Bases: AbstractIterativeInverter

An inversion routine based on the multiplicative algebraic reconstruction technique (MART) Gordon et al. [1970].

For further information, see the discussion Multiplicative Algebraic Reconstruction Technique (MART).

Attributes

axis_iteration

The logical axis associated with changing iteration index.

gamma

Learning rate, \(\gamma\).

instrument

A model of a CTIS instrument which transforms the radiance of an observed scene to photons measured by the sensors.

intermediate

Whether to save intermediate solutions.

num_iteration

The maximum number of iterations to perform.

threshold_convergence

The convergence threshold, \(T\), which halts the iteration.

Methods

__init__(instrument[, gamma, ...])

correlation_residual(images_observed, ...)

Evaluate the correlation between the predicted images and the residual.

mean_chi_squared(images_observed, ...)

Evaluate \(\langle \chi^2 \rangle\) for each observed/predicted image pair.

Inheritance Diagram

Inheritance diagram of ctis.inverters.MartInverter
Parameters:
correlation_residual(images_observed, images_predicted)#

Evaluate the correlation between the predicted images and the residual.

Parameters:
  • images_observed (ScalarArray) – The actual measured images.

  • images_predicted (ScalarArray) – The images predicted by the inversion.

Return type:

ScalarArray

mean_chi_squared(images_observed, images_predicted)#

Evaluate \(\langle \chi^2 \rangle\) for each observed/predicted image pair.

Parameters:
  • images_observed (ScalarArray) – The actual measured images.

  • images_predicted (ScalarArray) – The images predicted by the inversion.

Return type:

ScalarArray

axis_iteration: ClassVar[str] = 'iteration'#

The logical axis associated with changing iteration index.

gamma: None | float = None#

Learning rate, \(\gamma\).

At every iteration, the current correction, \(C\), is replaced by \(C^\gamma\).

If None, \(\gamma = 2 / N\), where \(N\) is the number of channels.

instrument: AbstractInstrument = <dataclasses._MISSING_TYPE object>#

A model of a CTIS instrument which transforms the radiance of an observed scene to photons measured by the sensors.
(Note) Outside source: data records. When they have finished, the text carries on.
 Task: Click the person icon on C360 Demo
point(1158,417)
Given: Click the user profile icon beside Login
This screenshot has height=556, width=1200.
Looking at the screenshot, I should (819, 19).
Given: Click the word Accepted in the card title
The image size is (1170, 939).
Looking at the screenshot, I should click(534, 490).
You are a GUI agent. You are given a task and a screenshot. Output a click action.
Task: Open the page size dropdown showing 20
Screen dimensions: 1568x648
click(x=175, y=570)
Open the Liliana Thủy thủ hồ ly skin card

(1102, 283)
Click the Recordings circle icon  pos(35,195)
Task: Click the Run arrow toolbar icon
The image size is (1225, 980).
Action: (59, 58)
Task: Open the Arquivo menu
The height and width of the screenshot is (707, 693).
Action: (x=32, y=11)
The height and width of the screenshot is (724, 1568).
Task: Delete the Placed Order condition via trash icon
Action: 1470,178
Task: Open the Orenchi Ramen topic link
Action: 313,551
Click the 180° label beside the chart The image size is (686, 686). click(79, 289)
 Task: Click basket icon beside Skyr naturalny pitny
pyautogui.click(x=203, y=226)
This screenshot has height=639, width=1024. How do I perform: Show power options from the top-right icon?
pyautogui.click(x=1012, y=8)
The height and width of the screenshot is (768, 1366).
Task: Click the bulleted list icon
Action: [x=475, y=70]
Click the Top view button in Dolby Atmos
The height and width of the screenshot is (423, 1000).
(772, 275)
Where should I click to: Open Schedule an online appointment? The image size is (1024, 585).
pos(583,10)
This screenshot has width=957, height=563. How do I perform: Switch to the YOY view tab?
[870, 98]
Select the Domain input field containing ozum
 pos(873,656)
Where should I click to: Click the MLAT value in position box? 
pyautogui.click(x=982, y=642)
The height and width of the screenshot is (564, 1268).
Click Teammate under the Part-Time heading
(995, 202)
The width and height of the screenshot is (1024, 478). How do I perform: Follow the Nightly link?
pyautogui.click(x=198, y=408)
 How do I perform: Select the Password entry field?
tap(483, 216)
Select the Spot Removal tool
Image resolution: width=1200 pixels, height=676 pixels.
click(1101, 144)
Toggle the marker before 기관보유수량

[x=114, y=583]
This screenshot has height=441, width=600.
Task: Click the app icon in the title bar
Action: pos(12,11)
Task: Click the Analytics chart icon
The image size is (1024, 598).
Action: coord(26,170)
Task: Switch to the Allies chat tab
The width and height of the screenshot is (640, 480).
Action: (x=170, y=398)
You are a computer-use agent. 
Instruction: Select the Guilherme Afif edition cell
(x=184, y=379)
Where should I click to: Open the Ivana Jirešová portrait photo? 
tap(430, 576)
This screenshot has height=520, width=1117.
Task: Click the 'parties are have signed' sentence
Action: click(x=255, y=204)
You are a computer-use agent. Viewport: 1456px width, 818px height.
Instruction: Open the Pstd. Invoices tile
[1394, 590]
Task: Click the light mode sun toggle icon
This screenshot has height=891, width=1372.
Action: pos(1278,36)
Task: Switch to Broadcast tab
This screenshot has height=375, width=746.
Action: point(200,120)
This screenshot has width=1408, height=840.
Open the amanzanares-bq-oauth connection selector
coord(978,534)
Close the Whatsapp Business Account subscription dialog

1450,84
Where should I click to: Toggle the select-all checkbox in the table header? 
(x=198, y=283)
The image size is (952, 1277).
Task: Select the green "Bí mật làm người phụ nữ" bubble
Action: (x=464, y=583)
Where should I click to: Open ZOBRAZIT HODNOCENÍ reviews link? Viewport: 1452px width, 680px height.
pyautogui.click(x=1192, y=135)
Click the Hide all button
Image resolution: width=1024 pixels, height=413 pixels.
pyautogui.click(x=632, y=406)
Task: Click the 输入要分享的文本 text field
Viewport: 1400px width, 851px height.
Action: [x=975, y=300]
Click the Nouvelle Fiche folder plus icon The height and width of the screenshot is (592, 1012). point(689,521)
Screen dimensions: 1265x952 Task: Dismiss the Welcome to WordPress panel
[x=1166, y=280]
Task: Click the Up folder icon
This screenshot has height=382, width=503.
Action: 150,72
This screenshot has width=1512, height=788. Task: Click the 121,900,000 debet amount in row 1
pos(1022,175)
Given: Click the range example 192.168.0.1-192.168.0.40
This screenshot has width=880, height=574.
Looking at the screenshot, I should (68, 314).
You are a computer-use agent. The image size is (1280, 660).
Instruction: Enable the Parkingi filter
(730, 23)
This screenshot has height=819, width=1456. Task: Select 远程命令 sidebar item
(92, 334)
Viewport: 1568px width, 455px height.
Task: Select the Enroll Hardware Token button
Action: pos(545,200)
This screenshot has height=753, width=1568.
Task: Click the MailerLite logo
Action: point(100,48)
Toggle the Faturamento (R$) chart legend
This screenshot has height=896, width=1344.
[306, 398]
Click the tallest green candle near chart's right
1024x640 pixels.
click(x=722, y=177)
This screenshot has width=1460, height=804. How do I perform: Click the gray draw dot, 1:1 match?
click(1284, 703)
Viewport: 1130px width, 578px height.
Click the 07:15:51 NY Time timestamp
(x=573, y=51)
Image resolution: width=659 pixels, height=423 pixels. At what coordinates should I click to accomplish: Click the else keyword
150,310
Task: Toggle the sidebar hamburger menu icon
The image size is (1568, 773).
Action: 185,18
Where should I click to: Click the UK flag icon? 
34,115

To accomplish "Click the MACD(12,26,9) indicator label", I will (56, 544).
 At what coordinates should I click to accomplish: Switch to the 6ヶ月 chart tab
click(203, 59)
intermediate: bool = False#

Whether to save intermediate solutions.

This is set to False during normal operation, but can be useful for debugging or demonstration purposes.

num_iteration: int = 100#

The maximum number of iterations to perform.

If convergence is not reached before this number is exceeded, a warning is raised and an unsuccessful result is returned.

threshold_convergence: float = 0.001#

The convergence threshold, \(T\), which halts the iteration.

If \(\langle \chi_{i-1}^2 \rangle - \langle \chi_{i}^2 \rangle < T\), then the algorithm is considered to be converged.